But Rasmus Bendtsen, international marketing manager at Carlsberg, sees the situation differently. "The craft movement that came was a huge gift for big brewers," he tells Campaign.

"It seems like the big international breweries have been competing on who can be the most superficial. Superficial values – Formula One, fast cars, even fast women – rich guys, product in their hand, smiling. It’s a portrait that a rich life is also a happy life.

"And I think when the craft movement came in, it forced the big brewers to justify why the world needs them. The small brewers are so passionate, they talk with pride, they don’t have money to do big sponsorships, so they have to be sincere, they have to make real stories.

"So in a way I think it was a huge gift right, because if you look at the history of Carlsberg, it’s basically been democratising beer."

This isn’t just marketing spiel – it refers to the decision by Carlsberg founder JC Jacobsen in the late 19th century to make the new strain of yeast he had developed available to rival brewers for free.

Jacobsen was last week brought to the stage in Copenhagen as part of the brand’s 170th anniversary celebrations in an event created by Brussels agency Happiness. Geoffrey Hantson, chief creative officer at the agency, described Jacobsen as the first business leader to "open-source" his ideas.

The yeast developed by Jacobsen is still the basis for that used by almost all brewers today "Every single brewer around the world is using Carlsberg-invented brewing technology," Bendtsen says. "What we want is respect, and recognition of our contribution to beer."

The challenge for large brewers, Bendtsen recognises, is that small, local brands have successfully associated themselves with not only authenticity, but quality: there is a perception among many consumers that beer made by big companies is poor quality by definition.

One of the routes to overturning this state of affairs is through marketing such as the campaign starring Mads Mikkelsen, "The Danish way", which was created by Fold7 for the UK market but proved so popular that is has been taken up in a number of other countries.

Mikkelsen has just finished filming a new ad for the brand that will debut in Denmark in September, followed by the UK later this year. In Denmark the ad will promote Carlsberg 1883, a new product made using Jacobsen’s original strain of yeast, which was discovered in bottles in the brewery’s cellars last year.

But making the case that big can be good also means demonstrating the contribution that only a company with Carlsberg’s scale and resources can make.

The brand’s laboratory has recently completed mapping the genome of barley, a process that has allowed it to finely tune the production of the crop. This has sustainability benefits, by potentially reducing water usage, for example.

But it also creates innovation opportunities, such as the creation of an experimental beer using, for example, unripe, unmalted green barley.

"The science they’re doing is also making beer interesting," Bendtsen says. There have been no major innovations in beer production for more than a century, he claims, meaning that craft brewers are "basically just mixing the stuff that’s already available".

"We will never be the most artistic ones – the ones that put the most hops into a beer," he says. "But the way that Carlsberg can play a bigger role is by offering new beers that only can come from science."

§ **PROVIDED DATA**:
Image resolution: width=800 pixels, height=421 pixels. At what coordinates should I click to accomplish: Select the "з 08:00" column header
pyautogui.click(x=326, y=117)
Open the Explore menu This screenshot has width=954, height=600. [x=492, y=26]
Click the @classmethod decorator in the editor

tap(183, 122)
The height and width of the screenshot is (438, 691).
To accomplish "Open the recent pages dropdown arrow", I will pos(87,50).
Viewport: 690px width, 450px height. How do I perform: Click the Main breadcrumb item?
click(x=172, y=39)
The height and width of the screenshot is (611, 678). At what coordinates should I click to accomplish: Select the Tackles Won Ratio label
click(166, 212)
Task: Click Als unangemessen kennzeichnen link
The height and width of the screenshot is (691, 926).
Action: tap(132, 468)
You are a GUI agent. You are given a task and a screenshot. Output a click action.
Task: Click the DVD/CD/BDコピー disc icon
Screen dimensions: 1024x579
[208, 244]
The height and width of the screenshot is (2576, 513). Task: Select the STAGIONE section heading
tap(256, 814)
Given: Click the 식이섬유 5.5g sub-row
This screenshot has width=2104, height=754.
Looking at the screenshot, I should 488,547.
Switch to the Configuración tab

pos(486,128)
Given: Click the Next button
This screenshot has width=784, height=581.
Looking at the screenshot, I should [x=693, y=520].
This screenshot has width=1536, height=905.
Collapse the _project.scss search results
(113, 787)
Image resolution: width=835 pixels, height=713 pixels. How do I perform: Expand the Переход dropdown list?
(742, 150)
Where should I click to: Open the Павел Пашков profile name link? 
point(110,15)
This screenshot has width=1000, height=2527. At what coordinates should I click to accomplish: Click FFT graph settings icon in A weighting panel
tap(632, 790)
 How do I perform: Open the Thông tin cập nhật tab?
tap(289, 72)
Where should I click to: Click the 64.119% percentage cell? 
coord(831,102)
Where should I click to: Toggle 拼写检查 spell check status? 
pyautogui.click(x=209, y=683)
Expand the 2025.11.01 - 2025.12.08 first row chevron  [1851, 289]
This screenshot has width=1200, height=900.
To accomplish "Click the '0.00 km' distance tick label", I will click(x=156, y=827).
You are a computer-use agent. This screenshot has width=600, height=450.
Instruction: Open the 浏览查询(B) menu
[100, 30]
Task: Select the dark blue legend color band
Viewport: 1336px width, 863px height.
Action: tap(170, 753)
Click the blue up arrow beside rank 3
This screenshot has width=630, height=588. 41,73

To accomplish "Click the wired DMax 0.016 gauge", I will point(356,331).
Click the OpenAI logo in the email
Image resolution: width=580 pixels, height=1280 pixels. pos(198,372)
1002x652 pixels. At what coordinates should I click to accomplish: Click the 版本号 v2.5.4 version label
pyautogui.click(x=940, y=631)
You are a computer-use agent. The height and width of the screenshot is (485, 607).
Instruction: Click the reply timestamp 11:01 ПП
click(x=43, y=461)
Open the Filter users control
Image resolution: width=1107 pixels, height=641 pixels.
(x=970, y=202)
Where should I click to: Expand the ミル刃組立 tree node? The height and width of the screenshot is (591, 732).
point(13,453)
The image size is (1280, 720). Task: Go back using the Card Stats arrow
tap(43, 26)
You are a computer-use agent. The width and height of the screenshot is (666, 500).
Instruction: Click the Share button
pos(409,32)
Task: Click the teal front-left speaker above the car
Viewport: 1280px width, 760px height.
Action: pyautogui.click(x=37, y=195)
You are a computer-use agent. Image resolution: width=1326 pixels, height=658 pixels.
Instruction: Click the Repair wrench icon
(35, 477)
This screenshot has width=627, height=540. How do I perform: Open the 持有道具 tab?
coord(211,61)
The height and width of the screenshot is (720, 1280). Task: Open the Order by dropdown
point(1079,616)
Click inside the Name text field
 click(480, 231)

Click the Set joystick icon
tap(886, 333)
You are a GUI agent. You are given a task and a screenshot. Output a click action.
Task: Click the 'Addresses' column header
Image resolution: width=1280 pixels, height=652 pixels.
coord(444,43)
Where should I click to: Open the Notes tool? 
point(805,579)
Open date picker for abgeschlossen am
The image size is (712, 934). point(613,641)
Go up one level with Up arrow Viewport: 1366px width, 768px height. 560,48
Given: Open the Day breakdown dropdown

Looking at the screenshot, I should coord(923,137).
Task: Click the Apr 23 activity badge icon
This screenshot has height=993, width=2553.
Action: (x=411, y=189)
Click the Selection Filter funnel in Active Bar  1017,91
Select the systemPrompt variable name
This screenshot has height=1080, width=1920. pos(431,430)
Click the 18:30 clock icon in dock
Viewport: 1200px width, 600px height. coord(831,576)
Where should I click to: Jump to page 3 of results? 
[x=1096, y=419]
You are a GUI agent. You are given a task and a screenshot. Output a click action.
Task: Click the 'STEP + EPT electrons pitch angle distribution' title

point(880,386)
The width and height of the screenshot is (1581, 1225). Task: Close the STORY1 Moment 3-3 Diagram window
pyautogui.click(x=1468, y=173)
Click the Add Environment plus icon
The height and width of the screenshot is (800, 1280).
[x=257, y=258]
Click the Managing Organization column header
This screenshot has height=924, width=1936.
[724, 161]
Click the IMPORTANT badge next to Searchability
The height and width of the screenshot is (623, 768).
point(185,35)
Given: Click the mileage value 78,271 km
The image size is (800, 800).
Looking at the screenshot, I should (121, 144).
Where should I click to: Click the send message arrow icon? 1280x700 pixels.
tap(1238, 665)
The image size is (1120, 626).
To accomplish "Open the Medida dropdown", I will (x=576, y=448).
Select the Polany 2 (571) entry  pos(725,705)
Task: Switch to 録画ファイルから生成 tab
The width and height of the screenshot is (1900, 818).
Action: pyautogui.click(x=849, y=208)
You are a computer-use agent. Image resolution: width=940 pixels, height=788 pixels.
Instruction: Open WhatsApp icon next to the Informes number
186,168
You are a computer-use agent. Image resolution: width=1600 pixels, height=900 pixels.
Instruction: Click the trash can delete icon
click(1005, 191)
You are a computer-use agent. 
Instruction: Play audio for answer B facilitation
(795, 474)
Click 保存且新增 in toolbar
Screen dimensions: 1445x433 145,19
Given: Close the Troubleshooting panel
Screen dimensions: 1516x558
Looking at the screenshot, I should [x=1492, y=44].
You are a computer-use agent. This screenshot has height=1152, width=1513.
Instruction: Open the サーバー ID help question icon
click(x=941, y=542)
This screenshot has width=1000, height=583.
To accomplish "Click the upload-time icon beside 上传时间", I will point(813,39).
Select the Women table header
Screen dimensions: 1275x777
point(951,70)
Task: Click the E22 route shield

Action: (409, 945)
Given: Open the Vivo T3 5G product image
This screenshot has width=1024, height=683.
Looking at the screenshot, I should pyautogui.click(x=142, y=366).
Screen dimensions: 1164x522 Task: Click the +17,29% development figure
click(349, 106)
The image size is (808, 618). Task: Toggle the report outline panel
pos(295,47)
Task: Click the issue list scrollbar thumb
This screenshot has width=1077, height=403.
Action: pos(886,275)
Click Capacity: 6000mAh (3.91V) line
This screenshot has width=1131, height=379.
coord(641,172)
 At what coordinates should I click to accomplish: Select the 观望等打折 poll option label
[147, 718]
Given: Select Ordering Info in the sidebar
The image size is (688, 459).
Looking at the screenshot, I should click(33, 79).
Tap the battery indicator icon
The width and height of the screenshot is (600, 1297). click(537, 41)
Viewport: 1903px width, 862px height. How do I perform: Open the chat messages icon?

§ **COMPLETE THE FOLLOWING**:
1: According to the Carlsberg article, what did founder JC Jacobsen make available to rival brewers for free in the late 19th century?
2: Quote the Carlsberg article from "The yeast developed" up to and including "quality by definition.".

§ **TASK-BY-TASK SOLUTIONS**:
1: He made the new strain of yeast he had developed available to rival brewers for free.

2:
The yeast developed by Jacobsen is still the basis for that used by almost all brewers today "Every single brewer around the world is using Carlsberg-invented brewing technology," Bendtsen says. "What we want is respect, and recognition of our contribution to beer."

The challenge for large brewers, Bendtsen recognises, is that small, local brands have successfully associated themselves with not only authenticity, but quality: there is a perception among many consumers that beer made by big companies is poor quality by definition.